Uma tradição que atravessa gerações também movimenta a economia da região de Campinas. Levantamento do Sebrae de julho de 2026, com base em dados da Receita Federal, mostra que as 22 cidades da região somam 6.756 comércios ligados às feiras livres diurnas e noturnas, entre microempreendedores individuais, microempresas e empresas de pequeno porte.
O ramo abrange hortifrutigranjeiros, artesanato e alimentação, incluindo as tradicionais bancas de pastel e caldo de cana. Segundo a analista de negócios do Sebrae-SP, Daniela Cria, os números refletem a força de uma atividade que passa de geração em geração em cidades grandes e pequenas da região.

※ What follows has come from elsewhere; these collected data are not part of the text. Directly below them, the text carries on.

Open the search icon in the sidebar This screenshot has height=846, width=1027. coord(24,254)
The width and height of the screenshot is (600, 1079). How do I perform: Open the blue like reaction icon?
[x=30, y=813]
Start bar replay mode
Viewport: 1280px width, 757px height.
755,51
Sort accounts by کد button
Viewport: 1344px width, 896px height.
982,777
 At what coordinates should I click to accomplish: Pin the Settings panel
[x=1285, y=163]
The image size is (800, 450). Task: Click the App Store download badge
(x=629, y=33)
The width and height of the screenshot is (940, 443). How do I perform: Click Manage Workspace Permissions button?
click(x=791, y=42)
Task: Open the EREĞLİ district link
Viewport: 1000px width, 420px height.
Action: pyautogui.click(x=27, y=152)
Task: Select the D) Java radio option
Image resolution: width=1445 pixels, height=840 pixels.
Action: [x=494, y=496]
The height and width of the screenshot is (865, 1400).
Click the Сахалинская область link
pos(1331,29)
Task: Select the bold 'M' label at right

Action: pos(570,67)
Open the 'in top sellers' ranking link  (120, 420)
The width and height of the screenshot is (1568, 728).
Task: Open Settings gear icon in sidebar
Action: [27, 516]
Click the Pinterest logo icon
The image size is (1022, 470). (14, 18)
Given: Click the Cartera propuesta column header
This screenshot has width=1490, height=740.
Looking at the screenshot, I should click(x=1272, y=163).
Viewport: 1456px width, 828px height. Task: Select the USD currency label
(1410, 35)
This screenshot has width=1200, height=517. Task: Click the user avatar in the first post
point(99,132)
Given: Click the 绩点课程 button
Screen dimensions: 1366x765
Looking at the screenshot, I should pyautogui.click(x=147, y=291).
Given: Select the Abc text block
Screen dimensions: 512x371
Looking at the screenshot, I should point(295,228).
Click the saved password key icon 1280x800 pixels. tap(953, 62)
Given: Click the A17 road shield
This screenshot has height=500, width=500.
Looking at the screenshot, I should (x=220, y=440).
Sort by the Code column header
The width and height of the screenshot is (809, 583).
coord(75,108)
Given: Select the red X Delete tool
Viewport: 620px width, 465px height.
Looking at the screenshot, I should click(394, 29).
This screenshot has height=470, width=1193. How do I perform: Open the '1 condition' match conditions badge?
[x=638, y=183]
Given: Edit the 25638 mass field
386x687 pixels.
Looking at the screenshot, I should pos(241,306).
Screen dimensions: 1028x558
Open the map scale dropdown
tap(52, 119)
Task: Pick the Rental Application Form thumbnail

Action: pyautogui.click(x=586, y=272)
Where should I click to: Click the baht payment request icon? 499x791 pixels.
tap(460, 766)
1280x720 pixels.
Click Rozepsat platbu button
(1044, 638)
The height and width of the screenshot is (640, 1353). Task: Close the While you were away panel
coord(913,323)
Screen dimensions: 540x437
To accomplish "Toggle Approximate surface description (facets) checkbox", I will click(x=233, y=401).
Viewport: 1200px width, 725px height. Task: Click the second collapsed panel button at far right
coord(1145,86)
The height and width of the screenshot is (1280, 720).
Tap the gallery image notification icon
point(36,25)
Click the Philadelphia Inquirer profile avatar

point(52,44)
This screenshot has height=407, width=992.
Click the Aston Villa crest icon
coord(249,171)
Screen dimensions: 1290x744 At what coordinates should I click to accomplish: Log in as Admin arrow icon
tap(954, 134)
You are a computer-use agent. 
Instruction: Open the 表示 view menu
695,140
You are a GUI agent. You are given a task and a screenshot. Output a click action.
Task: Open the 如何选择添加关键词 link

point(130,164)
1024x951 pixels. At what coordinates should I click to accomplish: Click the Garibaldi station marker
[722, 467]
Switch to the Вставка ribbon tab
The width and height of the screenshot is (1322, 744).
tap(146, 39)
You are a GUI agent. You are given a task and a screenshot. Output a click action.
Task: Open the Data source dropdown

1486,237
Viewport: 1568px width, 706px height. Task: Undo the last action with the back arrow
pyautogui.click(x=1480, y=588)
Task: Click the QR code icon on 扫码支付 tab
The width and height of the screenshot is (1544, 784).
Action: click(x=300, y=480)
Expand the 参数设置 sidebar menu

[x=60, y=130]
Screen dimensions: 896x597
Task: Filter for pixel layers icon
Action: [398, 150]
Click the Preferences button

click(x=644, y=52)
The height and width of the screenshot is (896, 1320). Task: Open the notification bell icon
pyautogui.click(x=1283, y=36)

"Três em cada quatro feirantes são MEIs, o que mostra a importância da formalização para esses pequenos negócios", afirmou a analista, que também destacou os cursos gratuitos do Sebrae-SP em marketing, finanças, inovação e gestão de pessoas.
Campinas é a cidade que mais se destaca no levantamento, com 2.622 micro e pequenas empresas ligadas às feiras, equivalente a 38,8% do total regional. O município reúne quase 130 pontos de feiras diurnas e noturnas, mais de 1.200 permissionários e 4.200 pessoas trabalhando no setor, conforme dados da Prefeitura.
O Dia do Feirante, em 25 de agosto, homenageia a primeira feira livre do país, realizada em 1914 no Largo General Osório, em São Paulo.